Somehow my life has turned into a couture episode of Hoarders. I’ve kept it all—every garment from every season of every show I’ve been on, hung tightly in a row. The Ralph Lauren Navajo blanket coats, the Versace silk “man blouses,” the MC Hammer “U Can’t Touch This” pants. Yes, all of it. Of course, most of it’s still unworn because, no matter how fast I can track down a hot new item in my size and have it shipped via chopper from a remote store in Prague, by the time it’s en route for delivery, it’s already gone out of style.
Fashion, like sex, leaves you wanting more, and, like relationships, leaves you questioning your sanity. It takes too much time, costs too much money and takes up too much room.
In his 1970 classic Future Shock, Alvin Toffler describes a psychological disorder that affects individuals—and even entire societies—in the future, in which “too much change in too short a time” leaves people unable to adapt, and therefore in a state of “future shock.”

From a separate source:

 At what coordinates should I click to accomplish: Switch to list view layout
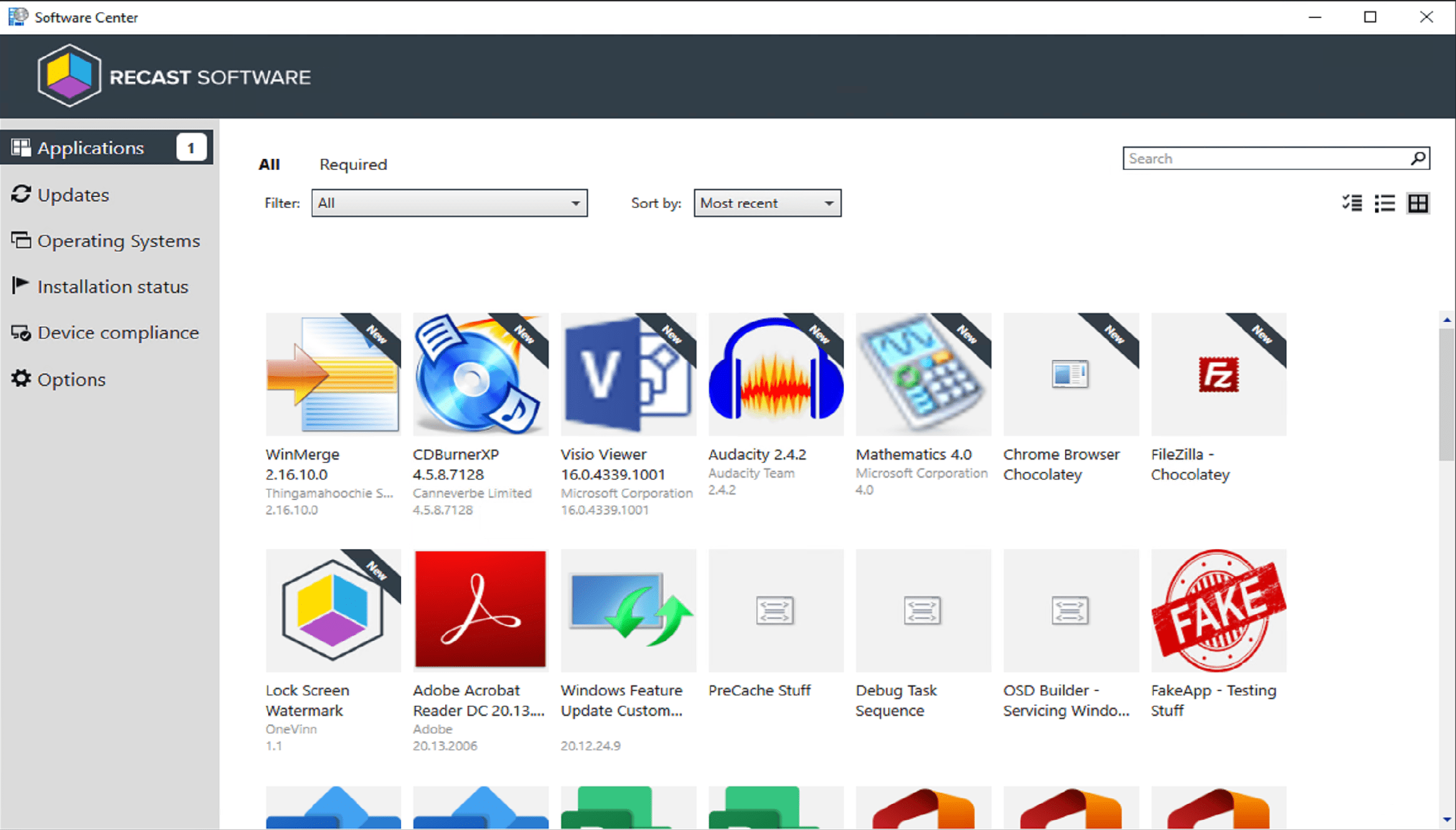pyautogui.click(x=1385, y=203)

Toffler believed that the accelerated rate of technological and social change would leave people disconnected and suffering from “shattering stress and disorientation.” In the book, he describes one of the components of this shock as “information overload.”
This is what happens every Fashion Week, not to mention every time I’m shopping on the Internet.
I’ve considered joining a nudist colony, but I don’t look terrific naked. Besides, the idea of being naked long-term is really only appealing from a financial (clothing-wise) perspective. But the emotional cost would be debilitating, and certainly not worth forgoing the new Rick Owens snakeskin jacket that’s en route to me as you read this—and, as of this very moment, is already out of style.